Anayasa Mahkemesi CHP’nin bu başvurusunu değerlendirerek “5393 sayılı Belediye Kanunun ‘belediyelerin okul öncesi eğitim kurumları açabilir’ yetkisini veren 14. Maddeyi iptal etti. O dönem mesela Haşim Kılıç gibi hukukçular karşı oy yazdılar. Muhtemelen o dönem karşı oy yazan AYM üyeleri CHP’li vekillerce ve CHP kanadında iktidar yandaşı olarak damgalandılar, eleştirildiler, hedef gösterildi.
***
AK Parti o gün AYM’den çıkan bu kararı tasvip etmiyordu, çünkü belediyeler büyük çapta kendisinin elindeydi. Onun için AYM kararını uygulamadı.
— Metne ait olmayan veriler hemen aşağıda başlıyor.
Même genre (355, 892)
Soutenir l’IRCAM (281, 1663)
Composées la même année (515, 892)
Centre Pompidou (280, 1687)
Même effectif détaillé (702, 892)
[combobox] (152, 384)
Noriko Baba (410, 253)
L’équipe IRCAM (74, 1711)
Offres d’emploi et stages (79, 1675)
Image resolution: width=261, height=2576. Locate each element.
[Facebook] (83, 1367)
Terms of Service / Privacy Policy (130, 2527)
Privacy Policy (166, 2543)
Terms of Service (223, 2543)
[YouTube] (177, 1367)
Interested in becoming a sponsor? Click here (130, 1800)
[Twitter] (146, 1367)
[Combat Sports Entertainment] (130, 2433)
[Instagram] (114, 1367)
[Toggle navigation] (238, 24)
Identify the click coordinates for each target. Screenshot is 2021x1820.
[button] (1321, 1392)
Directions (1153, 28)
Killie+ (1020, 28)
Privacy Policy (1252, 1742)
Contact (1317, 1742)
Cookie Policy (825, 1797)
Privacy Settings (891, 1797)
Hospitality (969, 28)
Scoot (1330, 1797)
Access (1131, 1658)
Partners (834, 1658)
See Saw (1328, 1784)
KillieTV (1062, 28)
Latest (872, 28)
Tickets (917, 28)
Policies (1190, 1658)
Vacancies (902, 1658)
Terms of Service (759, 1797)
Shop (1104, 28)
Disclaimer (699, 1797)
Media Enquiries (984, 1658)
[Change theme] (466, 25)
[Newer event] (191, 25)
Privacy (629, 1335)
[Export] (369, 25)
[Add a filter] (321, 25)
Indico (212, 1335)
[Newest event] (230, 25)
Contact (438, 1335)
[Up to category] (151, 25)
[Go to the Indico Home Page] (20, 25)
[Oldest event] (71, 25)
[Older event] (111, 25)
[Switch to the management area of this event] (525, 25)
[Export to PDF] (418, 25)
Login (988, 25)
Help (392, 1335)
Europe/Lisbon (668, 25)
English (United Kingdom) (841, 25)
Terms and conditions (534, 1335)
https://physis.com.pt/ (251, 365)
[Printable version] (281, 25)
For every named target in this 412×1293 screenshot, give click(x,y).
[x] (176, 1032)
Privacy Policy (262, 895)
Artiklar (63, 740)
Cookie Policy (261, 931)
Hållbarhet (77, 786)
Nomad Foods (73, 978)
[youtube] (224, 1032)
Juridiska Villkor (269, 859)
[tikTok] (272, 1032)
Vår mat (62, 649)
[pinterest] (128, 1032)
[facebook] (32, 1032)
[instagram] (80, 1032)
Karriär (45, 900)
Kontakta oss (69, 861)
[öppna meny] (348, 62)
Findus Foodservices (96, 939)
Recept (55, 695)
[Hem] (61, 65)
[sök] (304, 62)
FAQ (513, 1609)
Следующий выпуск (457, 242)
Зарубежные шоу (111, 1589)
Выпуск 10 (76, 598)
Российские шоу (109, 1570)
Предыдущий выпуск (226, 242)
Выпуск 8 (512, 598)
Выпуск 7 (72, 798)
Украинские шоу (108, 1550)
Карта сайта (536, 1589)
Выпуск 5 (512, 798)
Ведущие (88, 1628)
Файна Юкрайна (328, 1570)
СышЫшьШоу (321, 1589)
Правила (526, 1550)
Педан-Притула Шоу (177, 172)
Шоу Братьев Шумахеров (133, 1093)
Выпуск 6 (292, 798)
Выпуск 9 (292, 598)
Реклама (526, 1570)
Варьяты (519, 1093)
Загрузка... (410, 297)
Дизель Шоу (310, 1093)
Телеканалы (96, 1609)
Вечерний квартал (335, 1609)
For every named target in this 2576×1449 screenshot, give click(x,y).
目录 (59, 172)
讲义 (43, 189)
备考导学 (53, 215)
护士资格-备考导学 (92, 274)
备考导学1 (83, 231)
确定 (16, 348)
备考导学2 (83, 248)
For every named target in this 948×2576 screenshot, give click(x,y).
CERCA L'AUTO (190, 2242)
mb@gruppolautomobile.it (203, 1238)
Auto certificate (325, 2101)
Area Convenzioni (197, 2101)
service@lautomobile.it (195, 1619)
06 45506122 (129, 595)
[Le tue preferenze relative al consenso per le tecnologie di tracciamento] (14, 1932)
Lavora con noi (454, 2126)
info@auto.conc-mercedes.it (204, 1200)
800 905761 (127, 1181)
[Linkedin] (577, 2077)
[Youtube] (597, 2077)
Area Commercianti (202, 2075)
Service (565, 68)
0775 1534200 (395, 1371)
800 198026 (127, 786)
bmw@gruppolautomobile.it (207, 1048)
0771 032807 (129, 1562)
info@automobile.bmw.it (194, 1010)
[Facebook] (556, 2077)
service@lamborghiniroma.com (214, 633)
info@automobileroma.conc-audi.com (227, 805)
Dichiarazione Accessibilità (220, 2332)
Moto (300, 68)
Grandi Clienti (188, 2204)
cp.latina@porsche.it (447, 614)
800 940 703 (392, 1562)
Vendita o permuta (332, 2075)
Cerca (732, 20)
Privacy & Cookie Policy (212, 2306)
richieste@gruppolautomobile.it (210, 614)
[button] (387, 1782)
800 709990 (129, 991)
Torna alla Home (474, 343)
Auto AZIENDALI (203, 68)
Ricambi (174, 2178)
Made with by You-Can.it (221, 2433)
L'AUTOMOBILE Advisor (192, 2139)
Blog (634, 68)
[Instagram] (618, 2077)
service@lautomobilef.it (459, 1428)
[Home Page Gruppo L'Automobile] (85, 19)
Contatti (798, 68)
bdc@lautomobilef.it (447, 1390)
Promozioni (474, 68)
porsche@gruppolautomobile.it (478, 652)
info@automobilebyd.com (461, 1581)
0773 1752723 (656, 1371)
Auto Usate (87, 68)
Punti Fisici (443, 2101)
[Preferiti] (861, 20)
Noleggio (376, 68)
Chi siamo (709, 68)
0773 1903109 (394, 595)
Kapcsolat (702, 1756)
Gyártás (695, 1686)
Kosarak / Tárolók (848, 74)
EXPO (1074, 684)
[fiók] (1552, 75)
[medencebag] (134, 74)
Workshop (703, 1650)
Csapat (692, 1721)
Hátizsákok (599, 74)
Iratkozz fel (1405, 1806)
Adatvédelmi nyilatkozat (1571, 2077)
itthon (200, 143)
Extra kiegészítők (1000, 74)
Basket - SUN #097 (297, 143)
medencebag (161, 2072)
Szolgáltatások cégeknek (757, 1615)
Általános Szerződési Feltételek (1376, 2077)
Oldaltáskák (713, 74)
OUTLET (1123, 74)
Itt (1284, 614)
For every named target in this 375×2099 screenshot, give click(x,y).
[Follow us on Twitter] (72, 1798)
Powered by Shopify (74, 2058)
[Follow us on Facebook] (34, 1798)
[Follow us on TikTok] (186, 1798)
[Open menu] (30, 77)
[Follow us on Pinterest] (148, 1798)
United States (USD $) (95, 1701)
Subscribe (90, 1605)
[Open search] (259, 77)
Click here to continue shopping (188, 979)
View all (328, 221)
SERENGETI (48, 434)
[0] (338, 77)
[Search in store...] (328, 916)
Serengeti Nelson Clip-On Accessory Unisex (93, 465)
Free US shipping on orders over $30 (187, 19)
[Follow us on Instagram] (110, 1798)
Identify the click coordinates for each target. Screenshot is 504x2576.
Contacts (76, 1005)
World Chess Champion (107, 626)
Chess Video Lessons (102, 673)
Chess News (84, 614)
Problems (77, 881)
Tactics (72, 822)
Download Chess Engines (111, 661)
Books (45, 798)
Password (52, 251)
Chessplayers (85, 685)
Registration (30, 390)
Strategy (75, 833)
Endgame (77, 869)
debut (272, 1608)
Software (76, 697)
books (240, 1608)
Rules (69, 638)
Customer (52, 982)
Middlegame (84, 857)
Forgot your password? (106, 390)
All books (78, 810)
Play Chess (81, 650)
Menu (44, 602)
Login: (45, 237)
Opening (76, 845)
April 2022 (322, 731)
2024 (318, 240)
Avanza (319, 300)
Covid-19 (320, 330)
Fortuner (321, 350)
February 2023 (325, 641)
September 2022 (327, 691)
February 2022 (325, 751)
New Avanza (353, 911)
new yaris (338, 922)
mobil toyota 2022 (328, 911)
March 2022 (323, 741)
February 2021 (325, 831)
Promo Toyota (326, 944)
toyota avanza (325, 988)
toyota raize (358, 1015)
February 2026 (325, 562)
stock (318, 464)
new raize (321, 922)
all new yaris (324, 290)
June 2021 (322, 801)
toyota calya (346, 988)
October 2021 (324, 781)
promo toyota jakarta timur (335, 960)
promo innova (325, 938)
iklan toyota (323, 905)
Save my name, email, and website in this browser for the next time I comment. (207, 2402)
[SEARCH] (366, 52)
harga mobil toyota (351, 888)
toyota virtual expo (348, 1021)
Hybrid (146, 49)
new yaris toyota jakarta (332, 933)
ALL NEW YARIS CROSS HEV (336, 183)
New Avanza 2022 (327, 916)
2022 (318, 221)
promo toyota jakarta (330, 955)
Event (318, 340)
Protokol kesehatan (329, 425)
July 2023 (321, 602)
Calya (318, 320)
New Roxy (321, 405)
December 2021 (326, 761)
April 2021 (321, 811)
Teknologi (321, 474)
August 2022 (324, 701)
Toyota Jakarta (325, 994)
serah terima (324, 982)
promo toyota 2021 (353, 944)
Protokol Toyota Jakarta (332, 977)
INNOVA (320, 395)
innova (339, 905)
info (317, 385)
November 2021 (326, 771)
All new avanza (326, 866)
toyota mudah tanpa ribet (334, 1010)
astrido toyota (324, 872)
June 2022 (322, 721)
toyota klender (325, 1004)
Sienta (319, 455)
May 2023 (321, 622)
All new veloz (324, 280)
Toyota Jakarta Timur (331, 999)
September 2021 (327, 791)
Hatta 2013 yılında çıkardığı Büyükşehir Kanunu’nda da dolaylı olarak belediyelerin sosyal hizmet kapsamında kreş gibi okul önceki kurumlar açabilmesini sağlayan düzenlemeler yaptı iktidar.
Çevre Şehircilik Bakanlığı Murat Kurum da İBB adayı olarak seçim kampanyasında kazanması durumunda “bir yıl içerisinde İstanbul’a 7 gün 24 saat çalışacak 100 kreş açacağız” vaadinde bulundu. (29 Mart 2024)
Ama olmadı. Olmayınca… AK Parti 2007’denr bu yana 17 yıl süreyle fiili olarak uygulamadığı AYM kararını arşivden çıkardı ve CHP’li belediyelerin sosyal hizmet yapmasının önüne geçmek için kendisine yasal dayanak yaptı…
2005 yılında “eğitim öğretim merkezi yönetimin işidir, belediyelere okul öncesi kurum açma yetkisi iptal edilsin” başvurusu 17 yıl sonra CHP’lilerin ayağına dolandı, bugünkü mağduriyetlerin müsebbipleri aslında kendileri.
Sorun, iktidardın da muhalefetin de hukuka yüksek bir ilke değil, “işimize gelirse” mantığıyla bakmasıdır. Bu vahim, ağır bir sorundur.
Onun için yukarıda CHP’nin de AK Partinin de bu hadiseden çıkarması gereken ders var diye yazdım.